[Collected data entries]
-*-

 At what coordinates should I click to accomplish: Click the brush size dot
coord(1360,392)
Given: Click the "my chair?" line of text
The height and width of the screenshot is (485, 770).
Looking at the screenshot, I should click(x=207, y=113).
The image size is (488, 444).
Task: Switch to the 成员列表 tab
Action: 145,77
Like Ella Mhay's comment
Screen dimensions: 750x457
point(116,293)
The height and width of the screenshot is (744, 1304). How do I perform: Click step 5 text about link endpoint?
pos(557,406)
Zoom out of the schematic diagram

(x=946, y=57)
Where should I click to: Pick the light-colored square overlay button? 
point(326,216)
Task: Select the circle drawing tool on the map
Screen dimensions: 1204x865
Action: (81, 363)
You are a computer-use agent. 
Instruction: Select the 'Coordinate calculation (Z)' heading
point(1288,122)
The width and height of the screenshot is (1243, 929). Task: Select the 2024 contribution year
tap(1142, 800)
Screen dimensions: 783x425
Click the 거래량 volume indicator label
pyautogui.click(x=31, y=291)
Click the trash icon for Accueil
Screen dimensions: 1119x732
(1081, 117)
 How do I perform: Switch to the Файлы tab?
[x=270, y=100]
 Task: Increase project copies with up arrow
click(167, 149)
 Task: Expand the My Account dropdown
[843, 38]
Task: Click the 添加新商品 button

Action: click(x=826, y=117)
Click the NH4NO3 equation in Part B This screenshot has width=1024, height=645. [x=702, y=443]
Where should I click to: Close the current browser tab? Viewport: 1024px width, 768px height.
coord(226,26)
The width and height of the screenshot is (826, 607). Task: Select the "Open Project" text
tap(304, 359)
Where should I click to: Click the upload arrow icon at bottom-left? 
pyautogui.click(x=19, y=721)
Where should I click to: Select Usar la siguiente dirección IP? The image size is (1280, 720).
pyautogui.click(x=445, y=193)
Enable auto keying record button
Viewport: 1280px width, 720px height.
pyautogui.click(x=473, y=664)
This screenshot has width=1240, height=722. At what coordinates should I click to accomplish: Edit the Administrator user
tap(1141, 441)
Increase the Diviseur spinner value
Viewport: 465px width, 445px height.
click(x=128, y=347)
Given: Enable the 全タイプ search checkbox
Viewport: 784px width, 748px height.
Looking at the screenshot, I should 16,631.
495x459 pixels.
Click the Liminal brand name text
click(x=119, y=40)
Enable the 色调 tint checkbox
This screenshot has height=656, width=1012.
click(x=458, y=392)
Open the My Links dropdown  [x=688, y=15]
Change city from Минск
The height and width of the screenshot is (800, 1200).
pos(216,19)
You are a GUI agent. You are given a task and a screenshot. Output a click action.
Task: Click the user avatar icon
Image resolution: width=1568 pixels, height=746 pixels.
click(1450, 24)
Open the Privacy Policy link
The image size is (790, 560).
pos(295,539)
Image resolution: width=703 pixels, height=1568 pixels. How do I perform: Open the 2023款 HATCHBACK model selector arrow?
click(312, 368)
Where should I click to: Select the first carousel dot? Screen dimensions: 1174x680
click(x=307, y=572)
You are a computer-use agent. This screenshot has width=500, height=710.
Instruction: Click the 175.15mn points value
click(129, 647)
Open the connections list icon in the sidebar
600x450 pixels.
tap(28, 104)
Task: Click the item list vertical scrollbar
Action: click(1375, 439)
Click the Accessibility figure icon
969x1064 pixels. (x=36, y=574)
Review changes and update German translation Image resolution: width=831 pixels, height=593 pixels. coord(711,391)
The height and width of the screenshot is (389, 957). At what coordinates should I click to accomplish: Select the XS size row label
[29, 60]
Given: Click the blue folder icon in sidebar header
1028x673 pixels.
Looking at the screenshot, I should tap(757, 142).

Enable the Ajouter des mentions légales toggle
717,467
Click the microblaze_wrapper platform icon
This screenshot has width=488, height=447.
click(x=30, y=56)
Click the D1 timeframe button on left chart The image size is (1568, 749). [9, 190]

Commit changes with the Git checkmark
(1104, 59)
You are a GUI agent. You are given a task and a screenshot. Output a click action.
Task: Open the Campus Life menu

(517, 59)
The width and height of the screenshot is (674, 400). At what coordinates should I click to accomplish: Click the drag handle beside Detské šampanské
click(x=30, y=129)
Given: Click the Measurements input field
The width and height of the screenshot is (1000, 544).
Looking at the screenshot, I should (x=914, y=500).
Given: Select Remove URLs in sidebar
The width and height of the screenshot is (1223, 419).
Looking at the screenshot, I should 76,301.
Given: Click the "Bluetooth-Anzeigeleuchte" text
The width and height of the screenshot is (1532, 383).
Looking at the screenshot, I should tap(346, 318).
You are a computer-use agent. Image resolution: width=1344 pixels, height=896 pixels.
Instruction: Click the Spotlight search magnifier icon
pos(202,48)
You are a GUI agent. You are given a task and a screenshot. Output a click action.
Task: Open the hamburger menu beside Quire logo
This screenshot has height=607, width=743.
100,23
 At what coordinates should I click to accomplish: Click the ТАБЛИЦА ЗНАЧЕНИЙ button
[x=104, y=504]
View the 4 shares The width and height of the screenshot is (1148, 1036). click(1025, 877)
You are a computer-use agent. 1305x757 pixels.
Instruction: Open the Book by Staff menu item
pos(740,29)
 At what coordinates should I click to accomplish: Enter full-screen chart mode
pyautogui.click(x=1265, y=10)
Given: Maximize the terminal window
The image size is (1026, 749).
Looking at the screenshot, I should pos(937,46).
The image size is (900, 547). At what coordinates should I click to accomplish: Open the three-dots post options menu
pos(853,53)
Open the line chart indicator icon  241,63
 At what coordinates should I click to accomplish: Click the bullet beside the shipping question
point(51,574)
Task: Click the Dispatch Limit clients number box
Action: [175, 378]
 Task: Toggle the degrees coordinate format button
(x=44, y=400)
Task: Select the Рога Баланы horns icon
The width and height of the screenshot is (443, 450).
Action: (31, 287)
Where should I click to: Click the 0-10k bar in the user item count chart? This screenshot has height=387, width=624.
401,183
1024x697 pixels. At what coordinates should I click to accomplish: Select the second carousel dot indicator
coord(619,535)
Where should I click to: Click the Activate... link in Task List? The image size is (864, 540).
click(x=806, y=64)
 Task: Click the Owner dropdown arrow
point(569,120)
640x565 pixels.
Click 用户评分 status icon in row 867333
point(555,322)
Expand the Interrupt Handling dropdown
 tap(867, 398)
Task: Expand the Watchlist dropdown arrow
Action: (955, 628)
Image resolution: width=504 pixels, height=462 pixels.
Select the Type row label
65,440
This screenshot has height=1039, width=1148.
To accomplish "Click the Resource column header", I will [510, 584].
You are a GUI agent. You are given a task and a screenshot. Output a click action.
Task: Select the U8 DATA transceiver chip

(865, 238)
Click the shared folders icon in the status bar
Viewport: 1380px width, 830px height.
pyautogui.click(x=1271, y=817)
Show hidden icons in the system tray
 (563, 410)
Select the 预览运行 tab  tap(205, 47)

-*-

**ACTION ITEM:**
Output the lines above exactly, but only those between the line holding "The width and height of the screenshot is (674, 400)." and the line holding "You are a computer-use agent. Image", inclusive.

**EXERCISE SOLUTION:**
The width and height of the screenshot is (674, 400). At what coordinates should I click to accomplish: Click the drag handle beside Detské šampanské
click(x=30, y=129)
Given: Click the Measurements input field
The width and height of the screenshot is (1000, 544).
Looking at the screenshot, I should (x=914, y=500).
Given: Select Remove URLs in sidebar
The width and height of the screenshot is (1223, 419).
Looking at the screenshot, I should 76,301.
Given: Click the "Bluetooth-Anzeigeleuchte" text
The width and height of the screenshot is (1532, 383).
Looking at the screenshot, I should tap(346, 318).
You are a computer-use agent. Image resolution: width=1344 pixels, height=896 pixels.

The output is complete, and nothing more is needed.